Breast cancer is the most common cause of cancer in women and the second most frequent cause of cancer death in women. In a woman’s lifetime, there is approximately a 1 in 8 chance of her being diagnosed with breast cancer, and an increased chance based on genetic and familial risk factors. There is a clear and present need to reduce the burden of breast cancer through screening and diagnosis for early detection of the disease and to potentially begin treatment earlier. Breast cancer screening using mammography has demonstrated mortality reduction. Currently, the primary breast cancer screening modality is full-field digital mammography (DM) and is being steadily replaced by digital breast tomosynthesis (DBT). DBT provides quasi 3D images along with a synthetic 2D “mammogram”. The 2D nature of DM however suffers from tissue superposition, where structures are overlapped and distinguishing between them is challenging; this problem is exacerbated in dense breast tissue. While DBT provides quasi-3D images, it suffers from out-of-plane artifacts which distort the image, and the information is incomplete due to limited angle acquisition.

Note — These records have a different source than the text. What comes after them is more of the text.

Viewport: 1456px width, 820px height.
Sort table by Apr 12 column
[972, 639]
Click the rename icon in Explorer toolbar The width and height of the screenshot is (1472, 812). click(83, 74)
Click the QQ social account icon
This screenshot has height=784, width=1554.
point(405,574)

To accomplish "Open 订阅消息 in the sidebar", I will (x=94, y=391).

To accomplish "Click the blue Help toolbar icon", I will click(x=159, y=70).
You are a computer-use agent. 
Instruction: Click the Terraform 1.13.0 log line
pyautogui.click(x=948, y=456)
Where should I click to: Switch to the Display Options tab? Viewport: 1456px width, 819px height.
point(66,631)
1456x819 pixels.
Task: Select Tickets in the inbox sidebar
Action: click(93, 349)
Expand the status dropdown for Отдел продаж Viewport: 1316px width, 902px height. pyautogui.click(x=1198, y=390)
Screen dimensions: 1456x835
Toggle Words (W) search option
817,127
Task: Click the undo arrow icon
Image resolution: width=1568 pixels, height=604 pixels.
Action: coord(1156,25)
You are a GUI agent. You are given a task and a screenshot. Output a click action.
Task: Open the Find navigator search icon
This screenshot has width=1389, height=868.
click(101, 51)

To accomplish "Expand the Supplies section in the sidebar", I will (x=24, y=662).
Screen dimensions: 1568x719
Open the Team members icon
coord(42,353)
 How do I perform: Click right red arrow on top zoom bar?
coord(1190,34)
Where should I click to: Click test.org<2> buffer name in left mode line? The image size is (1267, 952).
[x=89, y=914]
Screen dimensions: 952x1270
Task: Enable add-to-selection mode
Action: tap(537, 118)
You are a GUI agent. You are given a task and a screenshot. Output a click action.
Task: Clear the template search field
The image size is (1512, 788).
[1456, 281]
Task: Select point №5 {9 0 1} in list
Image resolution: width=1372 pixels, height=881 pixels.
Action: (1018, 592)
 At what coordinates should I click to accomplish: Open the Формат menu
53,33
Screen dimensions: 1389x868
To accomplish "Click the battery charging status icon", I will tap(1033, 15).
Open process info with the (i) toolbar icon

Dedicated breast CT (BCT) provides a solution to alleviate patient discomfort due to compression, while also providing full 3D images, potentially improving diagnostic capabilities. My project evaluates the detectability of soft tissue mass lesions compared with microcalcification clusters to explore options for optimizing system parameters for the specified imaging tasks. Then, using the same cascaded system analysis, my project aims to optimize the combination of system parameters to maximize microcalcification detection using numerical observer models. The last part of my project involves investigating the imaging performance of a newly developed, upright breast CT clinical prototype system by imaging a breast-mimicking phantom to derive spatial-frequency-dependent quantitative imaging metrics such as MTF and NPS. Additionally, we report subjective interpretation of mass lesion and microcalcification detectability in the phantom. Finally, dosimetry data is reported for a range of scan protocol parameters.